Other cells from that column with "lookalike" content are treated as text: e.g. 560A_B97___FR.png | 560A_B97___SIL.png | 560A_B97___SIR.png , 570A_N15___BA.png | 570A_N15___FR.png | 570A_N15___SIL.png | 570A_N15___SIR.png , 571A_061___SIL.png , etc
Is this expected?
Using in2csv -I data.xlsx > data.csv, thus with the --no-inference parameter, the output of this particular cell is ok, but I'ld really need the inference for other cells in the data...
Thanks!
FYI: this is happening with in2csv 1.0.2 on macOS Sierra with python 2.7.10. I have another mac with an older version of in2csv (I think 0.9.1 - but I can't seem to get the version as in2csv -V isn't working there) - also macOS Sierra with python 2.7.10 - this behaviour isn't happening!

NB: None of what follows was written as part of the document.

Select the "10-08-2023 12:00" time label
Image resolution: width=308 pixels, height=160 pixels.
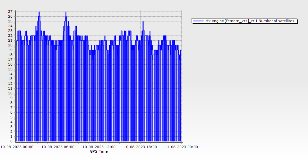coord(99,147)
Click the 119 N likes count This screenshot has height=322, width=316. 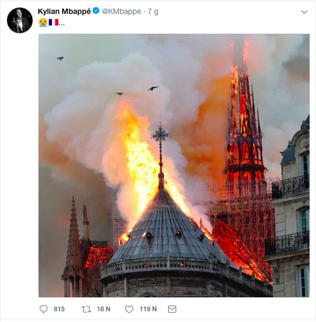pos(148,309)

For type inference on specific columns, see #151.
agate 1.6.1 fixes the over-aggressive date inference, which csvkit will upgrade to once it's released: https://github.com/wireservice/agate/issues/653
It looks like explicitly setting --datetime-format does disable some overeager conversion of TEXT.
In my case, I'm using csvsql only to handle numeric locales, which requires type inference. But it was converting uuids to datetime. Setting the strptime format fixes everything and affords like a 10x speedup without all the datetime conversion
@bvdputte
Re-opened to document this way to control type inference.